Caroline Darian: mia madre Gisèle Pelicot è un’eroina
Dominique è stato condannato a 20 anni di carcere e anche tutti i 50 uomini che sono sfilati in quel tribunale – gli altri non è stato ancora possibile rintracciarli – sono stati condannati. Gisèle è diventata un’eroina, una donna che ha fatto la storia, acclamata perché ha voluto il processo a porte aperte affinché tutti sapessero «che la vergogna non era dalla mia parte». Caroline ha detto:
«Sono davvero fiera di mia madre. Ha aperto la porta, ha spianato la strada per le altre vittime di violenza sessuale. Ha fatto loro capire che non sono più sole. Questa è la forza. Per questa ragione per me è un’eroina… E l’ha fatto brillantemente. È entrata ogni giorno in quell’aula con intorno migliaia di giornalisti, con gli occhi di tutti addosso, umiliata dagli avvocati della difesa e dalle loro insinuazioni. Francamente devi essere davvero molto forte per affrontare tutto ciò con la sua dignità. Ha avuto la calma di una regina medioevale che sovrasta le rovine intorno a lei… Mia madre ha una resilienza che forse le viene dall’aver perduto la madre per un tumore quando aveva 9 anni».

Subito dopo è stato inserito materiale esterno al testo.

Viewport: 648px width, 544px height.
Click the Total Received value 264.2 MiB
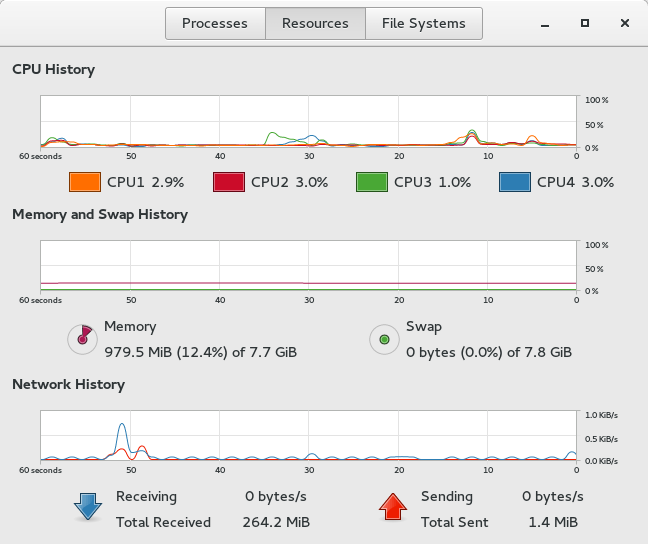coord(276,522)
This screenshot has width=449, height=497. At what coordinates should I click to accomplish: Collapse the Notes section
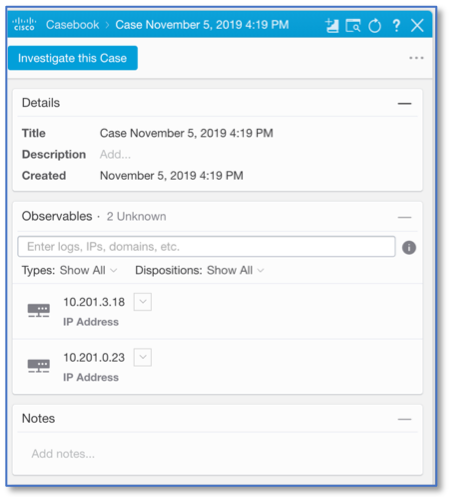coord(404,419)
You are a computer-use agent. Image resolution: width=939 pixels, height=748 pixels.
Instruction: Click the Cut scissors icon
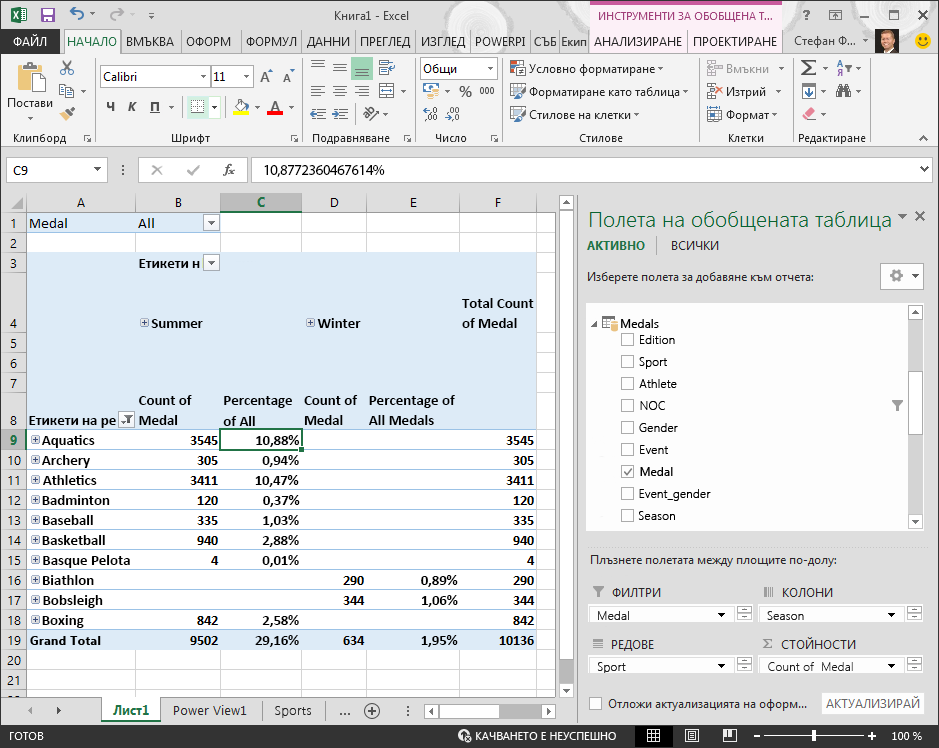pyautogui.click(x=67, y=68)
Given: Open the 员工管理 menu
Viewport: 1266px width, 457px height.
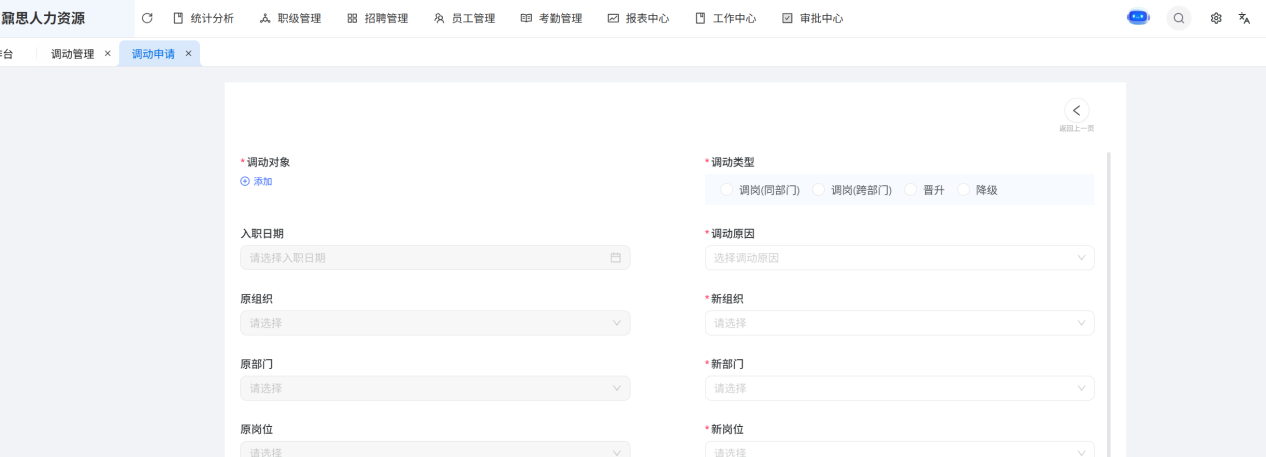Looking at the screenshot, I should pyautogui.click(x=464, y=18).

Difficile davvero affrontare quella prova perché più si scavava più il nero affiorava: nessuna donna della famiglia era al sicuro. Dominique aveva messo telecamere nelle stanze private dei suoi figli e delle loro mogli che venivano riprese di nascosto. Caroline si è riconosciuta in due foto, addormentata, con biancheria non sua addosso.
Caroline: storia del mio nuovo cognome, Darian
Dominique ha abusato anche di lei? «L’ho provocato in ogni modo per farmi rispondere, ma lui si è sempre sottratto, lasciando tutto nella nebbia» ha raccontato. E lei avrebbe potuto forse capire da qualche indizio – sua madre era spesso confusa e aveva disturbi ginecologici – quale misfatto si stava consumando sotto i suoi occhi? Nel libro scrive: «L’ignoranza è colpevole».
Ma anche: «Oggi penso che no, era impossibile capirlo perché era tutto organizzato, pianificato. Siamo tutti vittime in questa famiglia. Io ho perso una parte della mia identità e porto un doppio, terribile peso: sono figlia della vittima, ma anche del carnefice. Non potete immaginare il senso di solitudine e di tristezza». Ma su queste rovine Caroline sa che deve ricostruire la propria vita e sa che non è sola. Il primo atto è stato quello di darsi un nuovo cognome: Darian che nasce dall’unione dei nomi dei suoi fratelli, David e Florian.